┌──
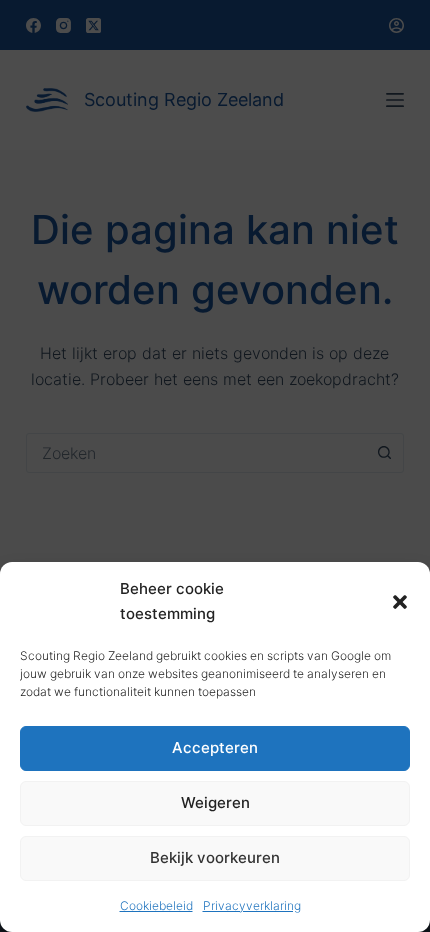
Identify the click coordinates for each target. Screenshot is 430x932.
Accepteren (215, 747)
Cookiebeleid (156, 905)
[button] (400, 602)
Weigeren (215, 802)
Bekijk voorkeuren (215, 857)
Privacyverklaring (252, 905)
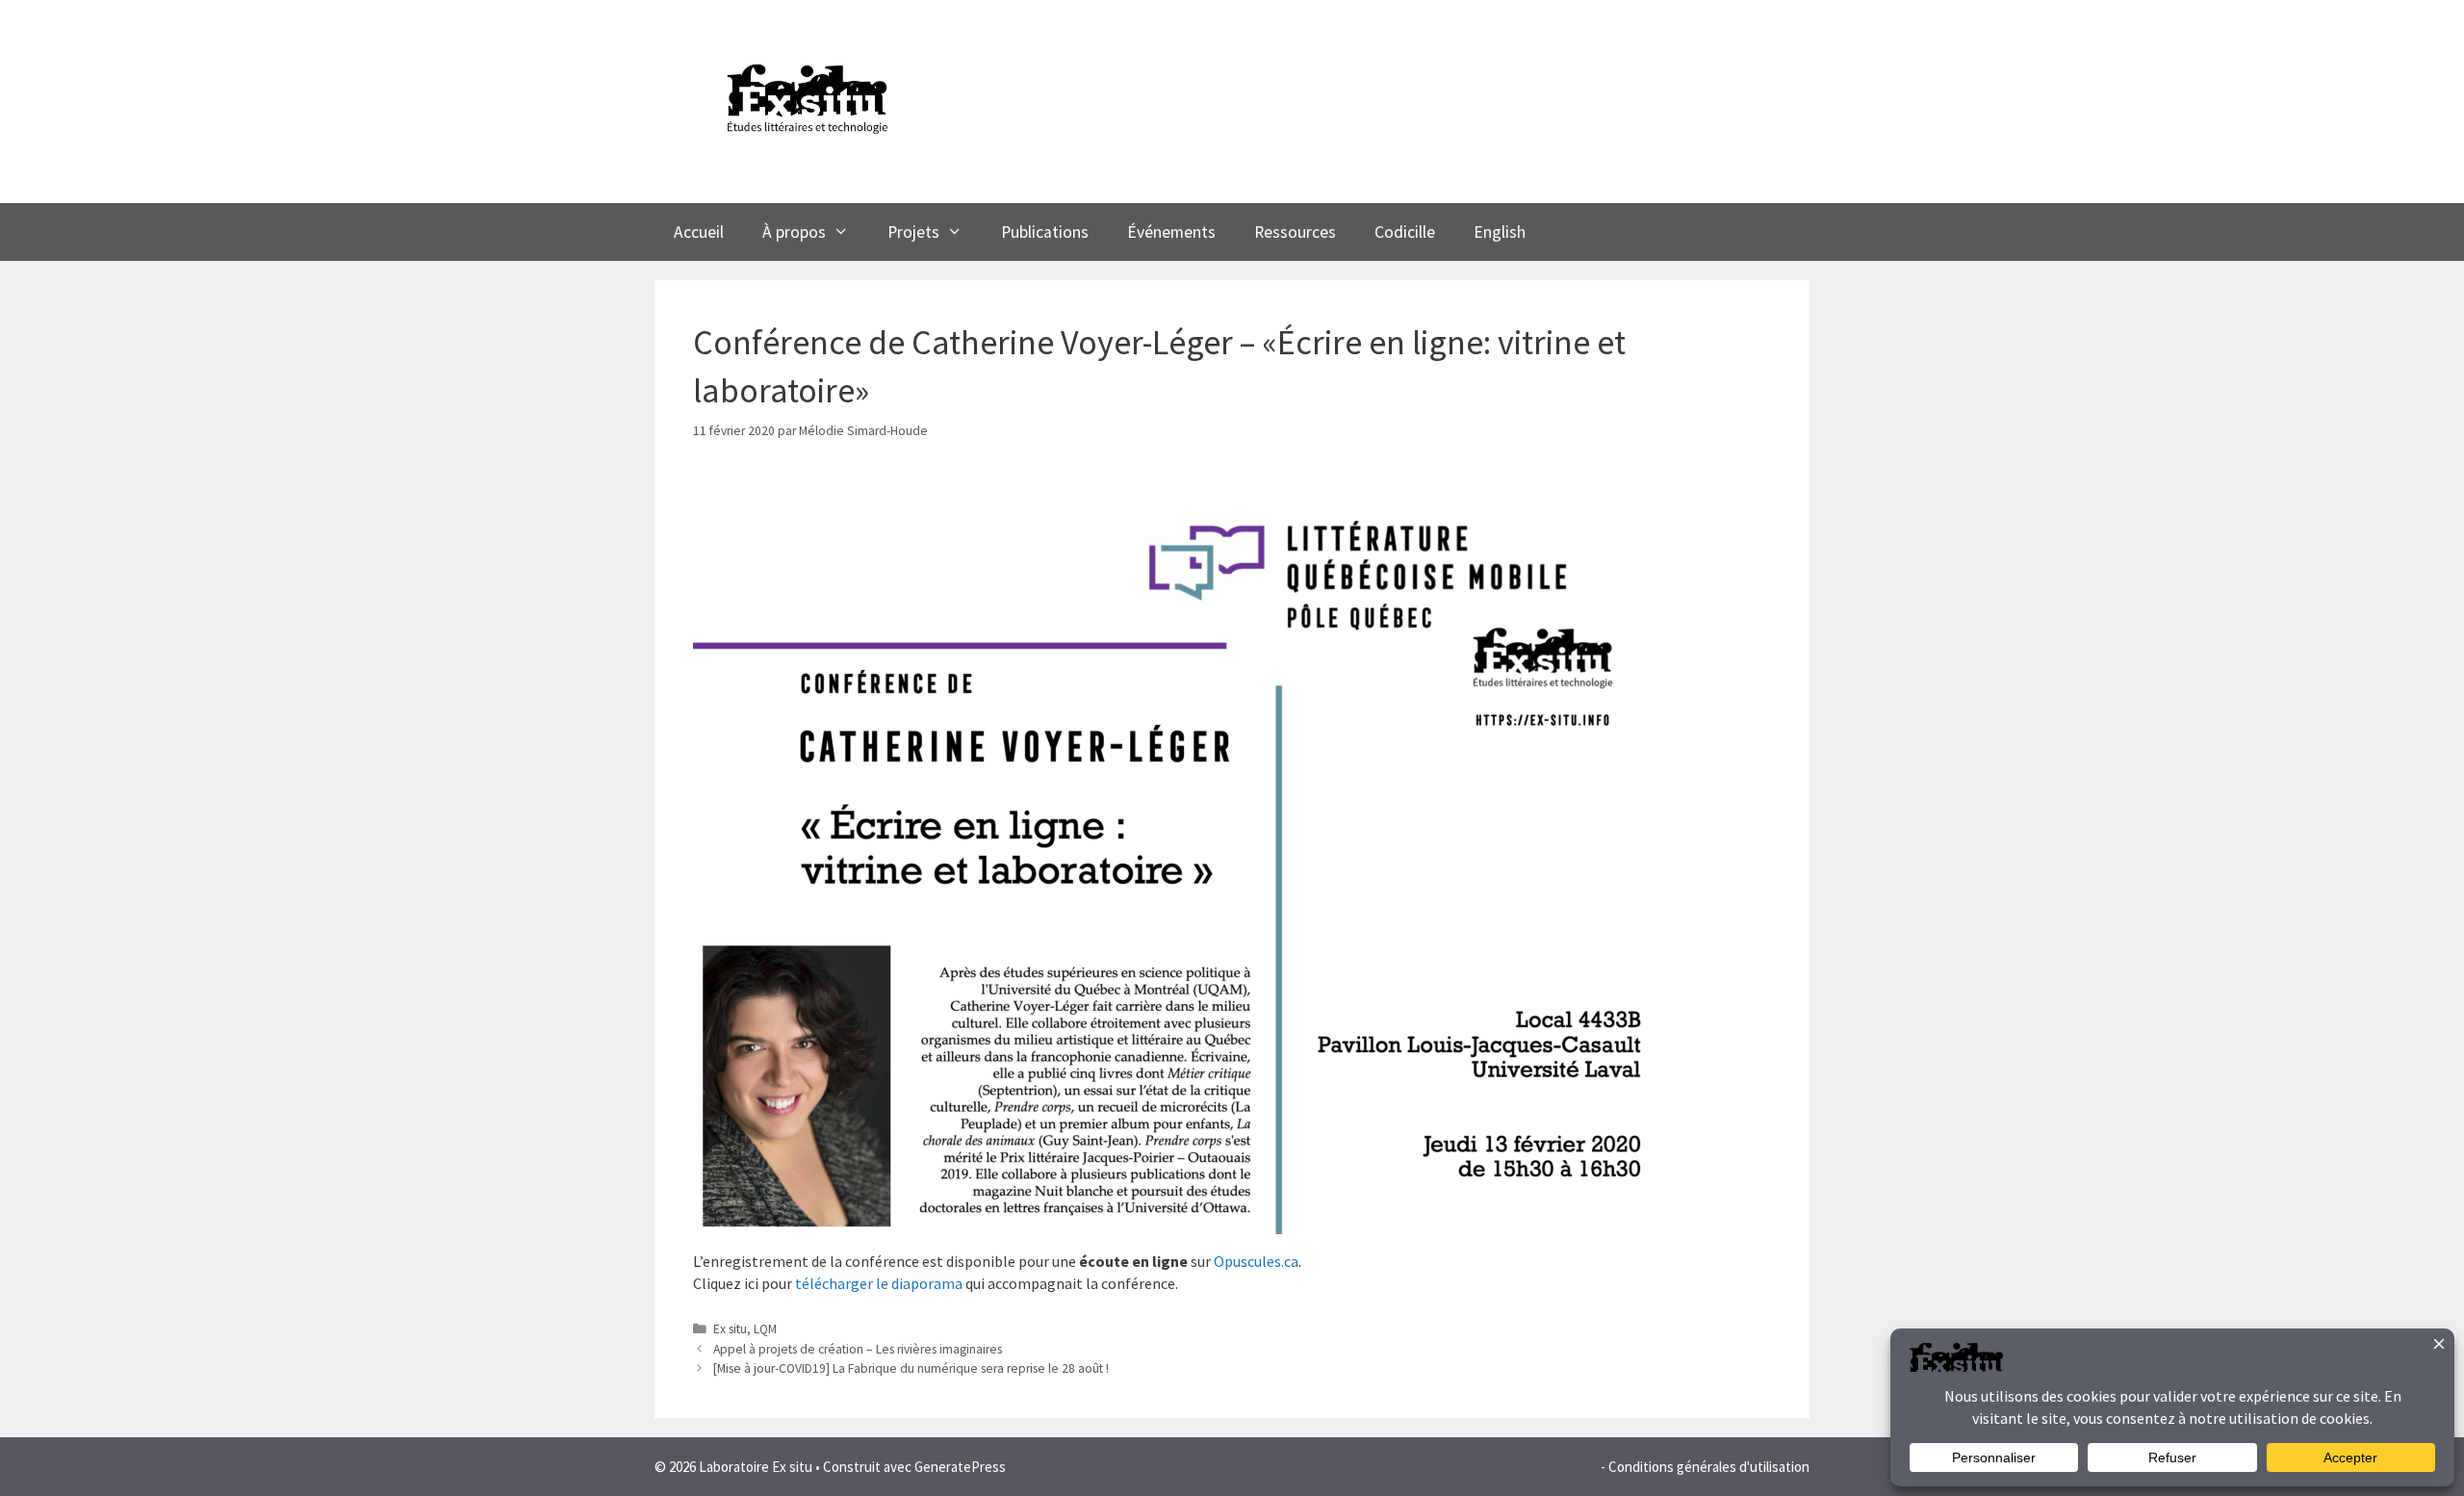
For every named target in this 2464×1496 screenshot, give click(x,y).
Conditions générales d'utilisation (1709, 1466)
└──
- What needs to be done: Look for the line that contains "Privacyverklaring (252, 905)", then please copy it and the rest of the lines through the end of the data, pictures excluded.

- Solution:
Privacyverklaring (252, 905)
For every named target in this 2464×1496 screenshot, give click(x,y).
Conditions générales d'utilisation (1709, 1466)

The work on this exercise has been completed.